##### Extracted entries

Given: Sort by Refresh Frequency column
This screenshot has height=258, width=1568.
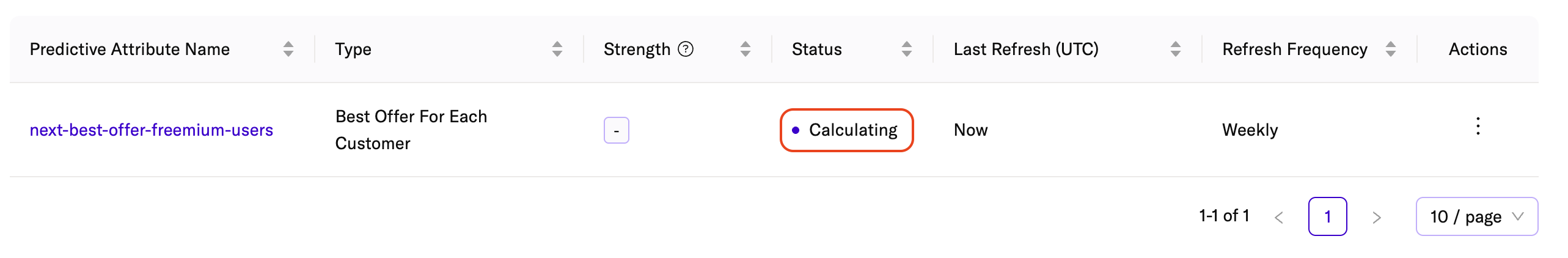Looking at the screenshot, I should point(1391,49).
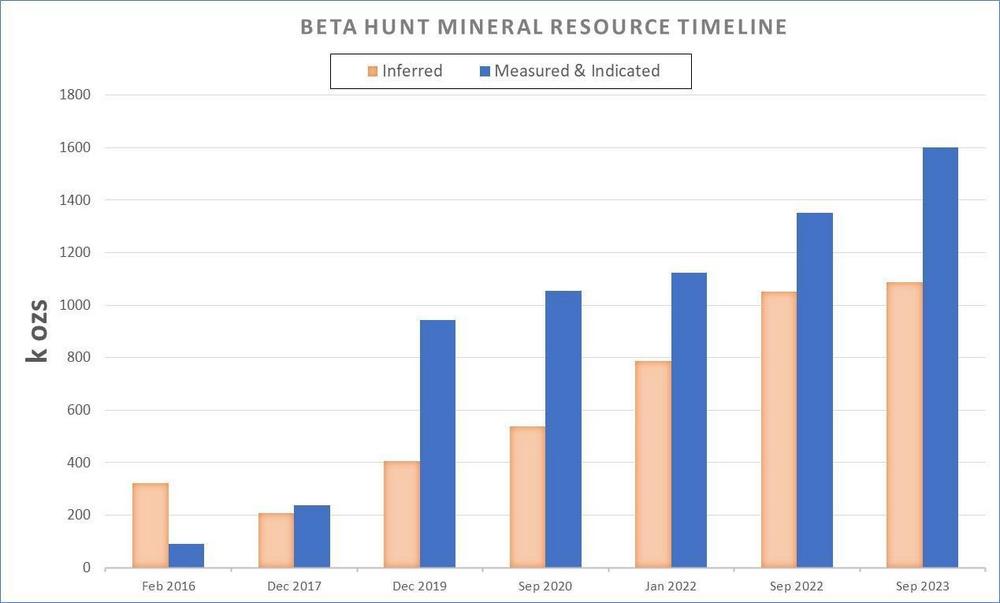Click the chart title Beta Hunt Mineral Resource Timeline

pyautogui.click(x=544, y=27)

##########

- Task prompt: The material should be returned verbatim, with all images omitted.

- Worked solution:
Given: Sort by Refresh Frequency column
This screenshot has height=258, width=1568.
Looking at the screenshot, I should point(1391,49).
Click the chart title Beta Hunt Mineral Resource Timeline

pyautogui.click(x=544, y=27)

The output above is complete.